Requests:
• 1. Copy a passage from the Gallup Route 66 guide. Begin at the words "That legacy —" and stop after the words "across eight states.".
• 2. According to the Gallup Route 66 guide, at what elevation does Gallup sit?
• 3. Go on with the Gallup Route 66 guide from the point where it stops.

++++ Document passage ++++

Gallup is the largest city between Albuquerque and Flagstaff, and the self-proclaimed “Gateway to Indian Country” — a title earned by its position at the center of the largest Native American reservation system in the United States, surrounded by the Navajo Nation, the Zuni Pueblo, and more than a dozen other sovereign nations. Its Route 66 corridor along Historic Highway 66 through downtown is one of the finest surviving stretches of mid-century neon on the entire Mother Road: a parade of glowing signs, vintage motels, and trading posts that made Gallup famous during the golden age of highway travel. The El Rancho Hotel, built by a brother of legendary film director D.W. Griffith, hosted John Wayne, Katharine Hepburn, Humphrey Bogart, Ronald Reagan, Kirk Douglas, and dozens of other Hollywood legends during the 1940s and 1950s, when the rugged red rock landscapes around Gallup stood in for the American West in countless films.
That legacy — railroad town, Route 66 crossroads, Hollywood location, Native American trading capital, neon landmark — is fully intact and accessible today. This guide covers everything a Route 66 traveler needs to know about Gallup: how to navigate the alignment, what to see, how long to budget, and where Gallup connects to the broader arc of Route 66’s 2,448-mile journey across eight states.
Where Is Gallup on Route 66?
Gallup sits at 35° 31’N, 108° 44’W in McKinley County, in far western New Mexico, at an elevation of approximately 6,512 feet above sea level. It is located approximately 140 miles west of Albuquerque via I-40, 185 miles east of Flagstaff, Arizona, and only 23 miles from the Arizona-New Mexico border — a position that places it near the end of New Mexico’s Route 66 segment and at the threshold of Arizona’s iconic desert landscape.
The city sits geographically within the Navajo Nation, the largest Native American reservation in the United States. Route 66 through Gallup runs along Historic Highway 66 — which splits into two one-way corridors through downtown, with the eastbound lane running along Route 66 / East Historic Highway 66 and the westbound lane running along Coal Avenue, one block south. This “Y”-shaped split at both the east and west ends of downtown is one of Gallup’s most historically distinctive features, originating from the city’s Route 66 era when the highway was widened to handle two-way traffic in the late 1930s. Travelers arriving from the east (from Grants and Albuquerque) and the west (from Window Rock and the Arizona border) both travel through this corridor.

++++ Recorded information ++++

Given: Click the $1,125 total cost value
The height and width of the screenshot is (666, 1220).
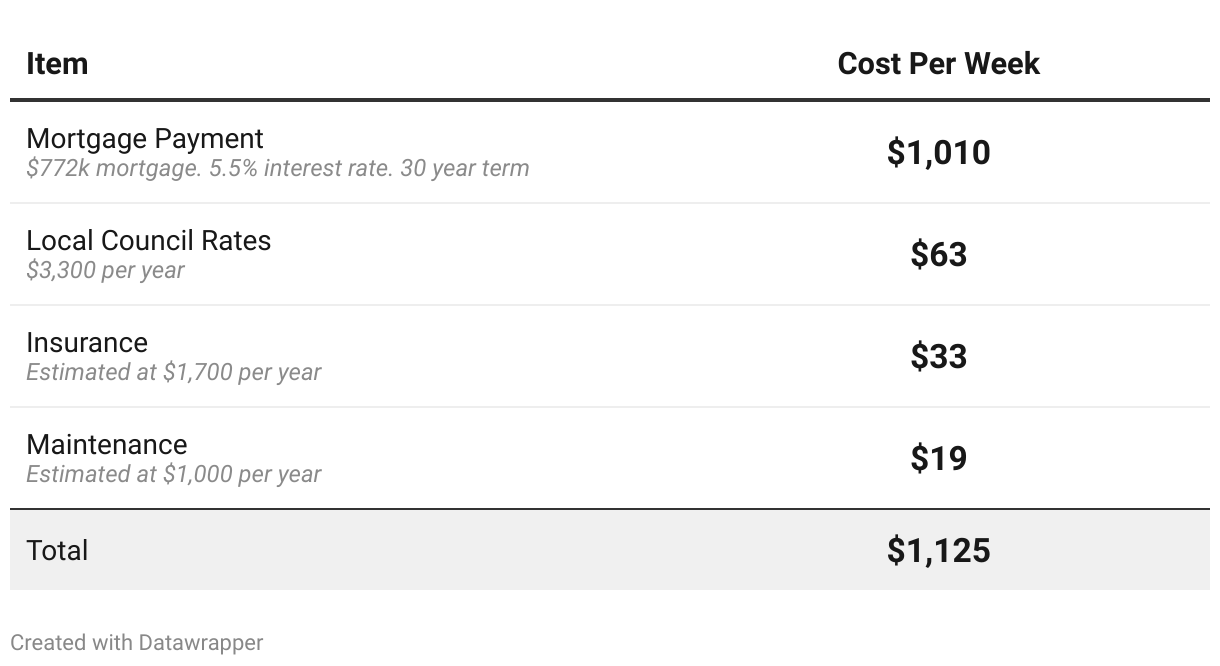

++++

Answers in order:
• 1.
That legacy — railroad town, Route 66 crossroads, Hollywood location, Native American trading capital, neon landmark — is fully intact and accessible today. This guide covers everything a Route 66 traveler needs to know about Gallup: how to navigate the alignment, what to see, how long to budget, and where Gallup connects to the broader arc of Route 66’s 2,448-mile journey across eight states.

• 2. Approximately 6,512 feet above sea level.

• 3.
Gallup’s History: From Railroad Payroll Town to Hollywood Location
Native American Heritage and the Long Before
Long before the railroad and long before Route 66, the landscape around present-day Gallup was inhabited by some of the oldest continuously occupied communities in North America. The Pueblo people lived throughout the region’s river valleys for thousands of years, and the area carries the Navajo name Na’nízhoozhí — meaning “the place of the bridge” — a reference to a natural rock formation over the Rio Puerco. When Francisco Vásquez de Coronado’s expedition arrived in 1540 searching for the legendary Seven Cities of Cíbola, he encountered the Zuni Pueblo people, who were among the first Native Americans in the Southwest to meet Spanish explorers. The deep cultural heritage of the region — Navajo, Zuni, Hopi, and many others — remains the defining context of Gallup today, setting it apart from virtually every other city on Route 66.
The Railroad Founds a City: 1881
Modern Gallup was born in 1881 when the Atlantic and Pacific Railroad extended its line westward through New Mexico. The city was named after David Gallup, a paymaster for the railroad who operated out of a tent camp in the area during construction. As construction crews pushed west, workers would travel to “Gallup’s camp” to collect their wages — and the informal place name stuck when a post office was established. The railroad immediately made the area commercially significant: coal deposits in the surrounding hills powered the locomotives, and Gallup became a major coaling station and division point on the transcontinental mainline. The BNSF Railway’s Southern Transcon — the busiest rail freight corridor in the United States — still runs directly through downtown Gallup, carrying 100 or more trains per day past the historic depot.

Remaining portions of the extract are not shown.